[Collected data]
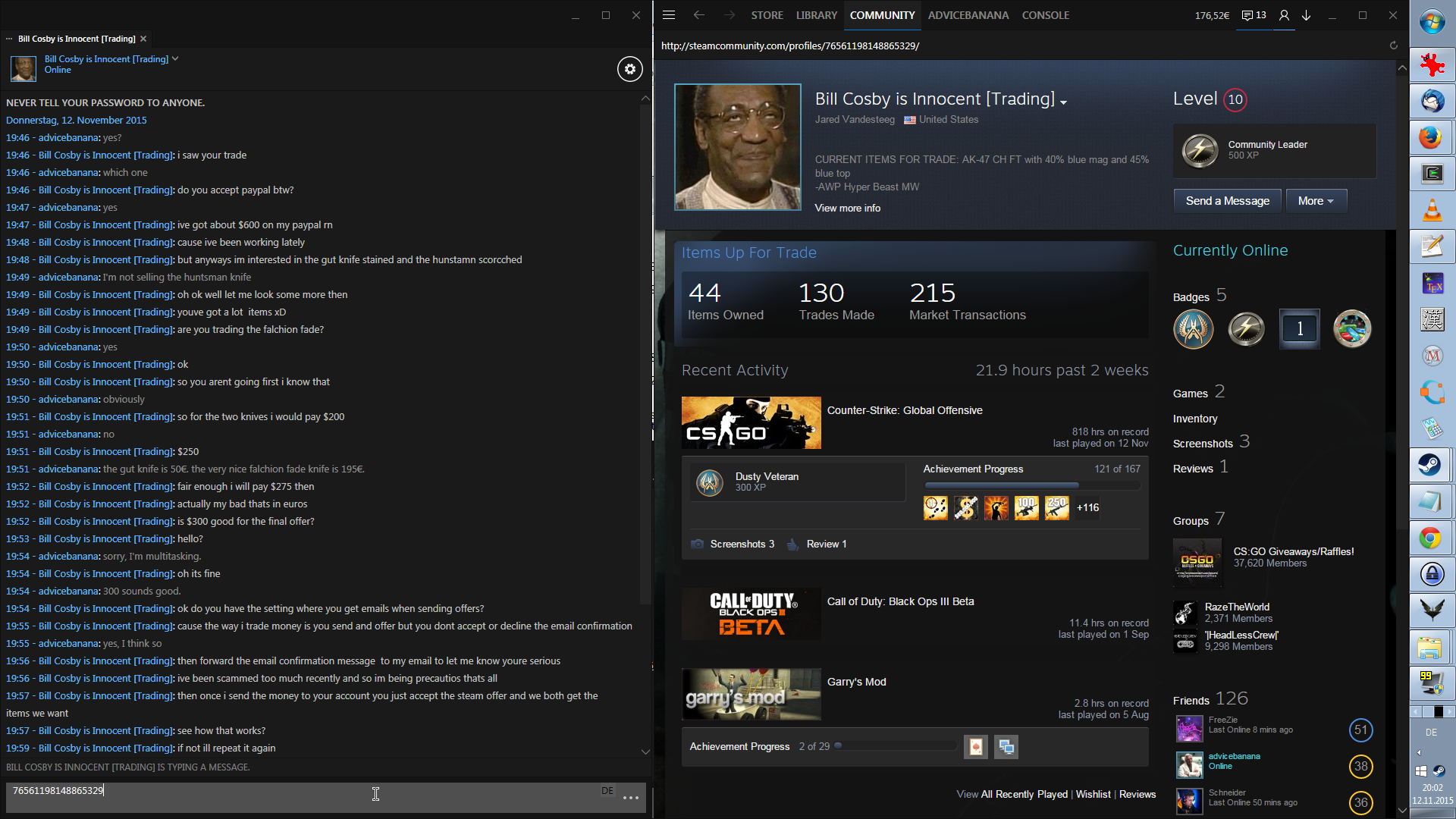This screenshot has height=819, width=1456.
Task: Open Steam from Windows taskbar
Action: 1431,464
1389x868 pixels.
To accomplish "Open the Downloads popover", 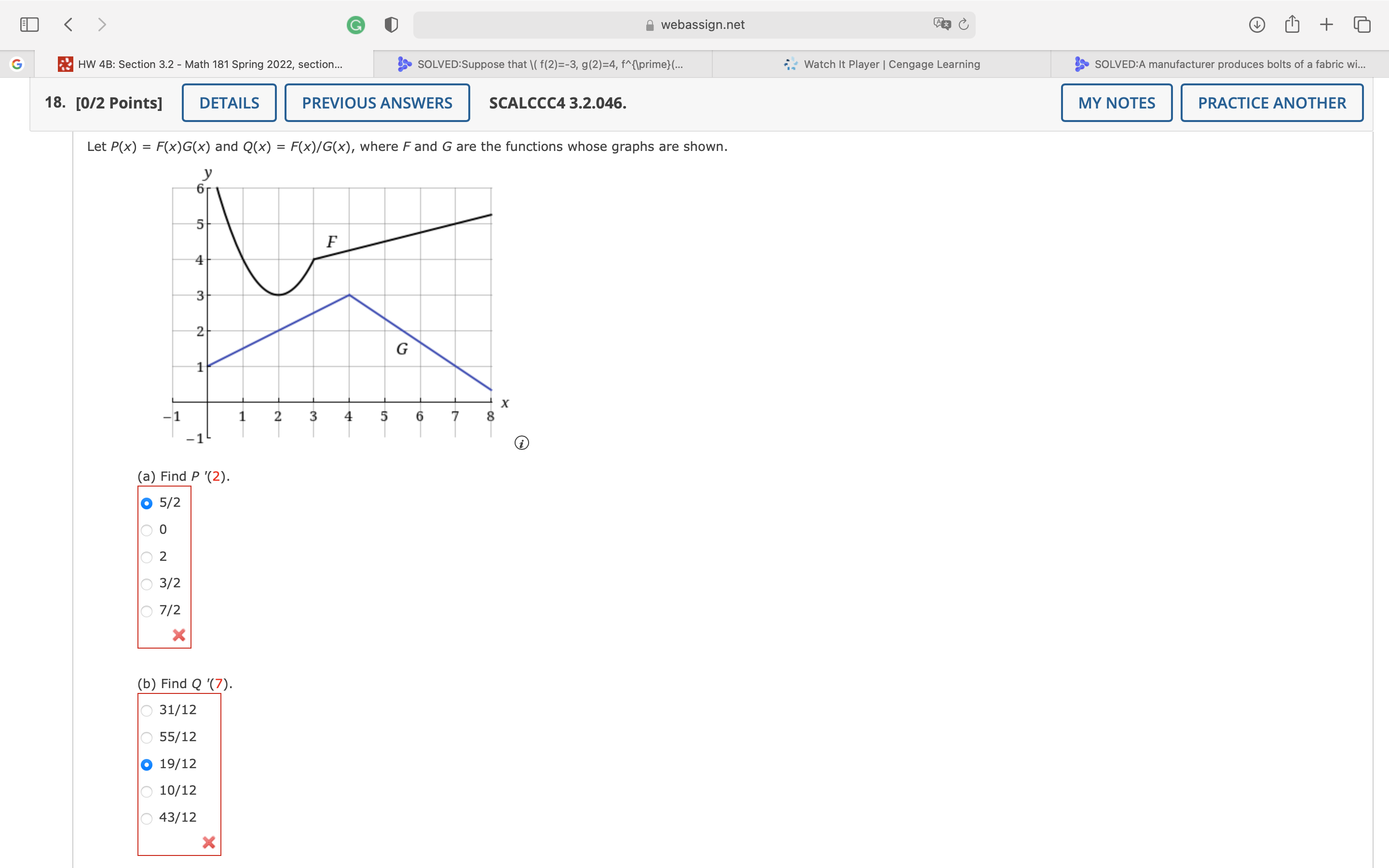I will pos(1256,24).
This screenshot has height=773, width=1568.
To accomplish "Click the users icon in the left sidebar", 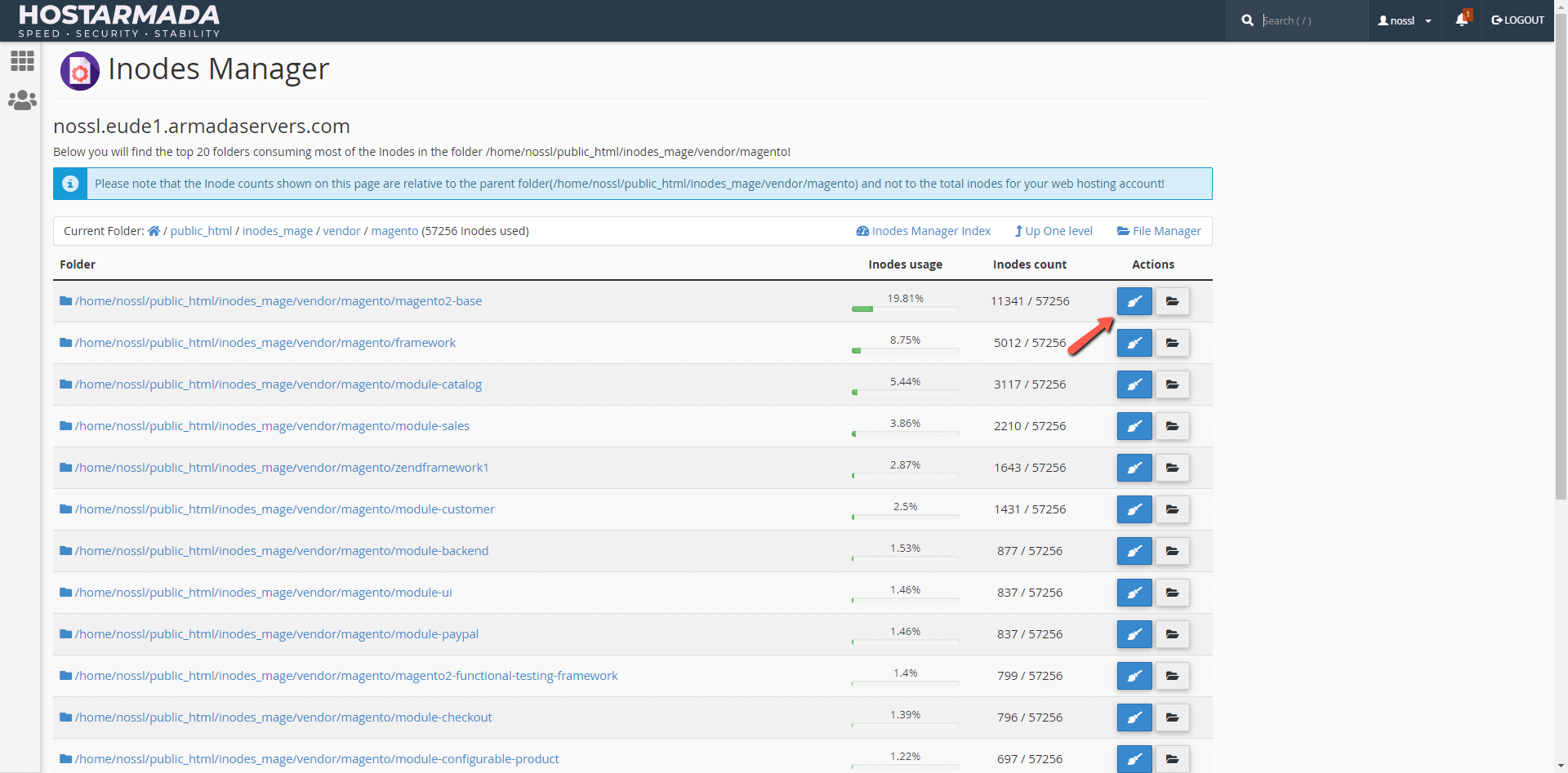I will click(x=22, y=100).
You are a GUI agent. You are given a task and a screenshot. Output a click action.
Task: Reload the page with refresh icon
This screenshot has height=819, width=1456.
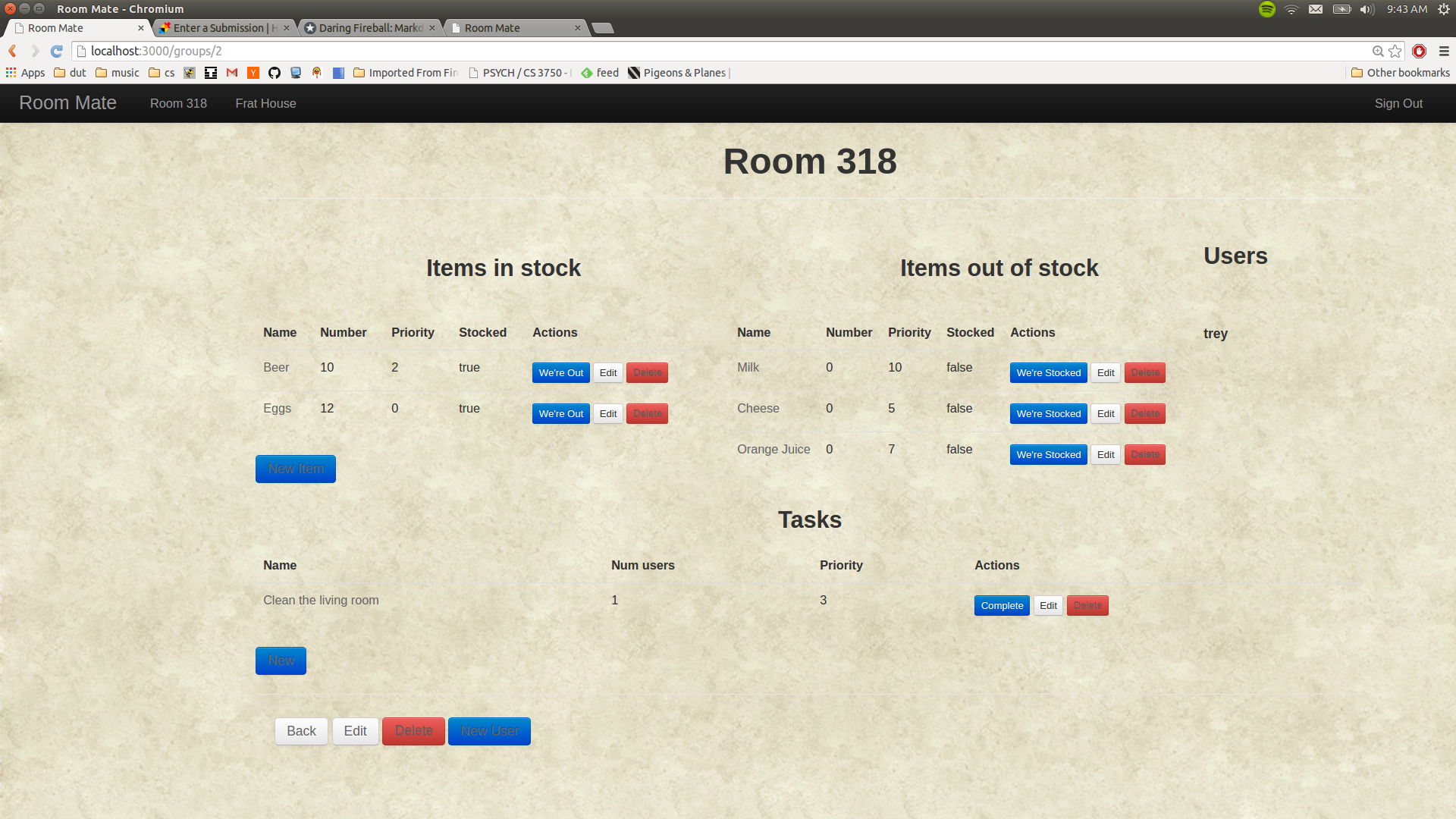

=== Your assignment ===
Write out again only the lines from the line that contains "Task: Reload the page with refresh icon" through the last line of the records, both ends included, without any of the pictures.

=== Response to this exercise ===
Task: Reload the page with refresh icon
This screenshot has height=819, width=1456.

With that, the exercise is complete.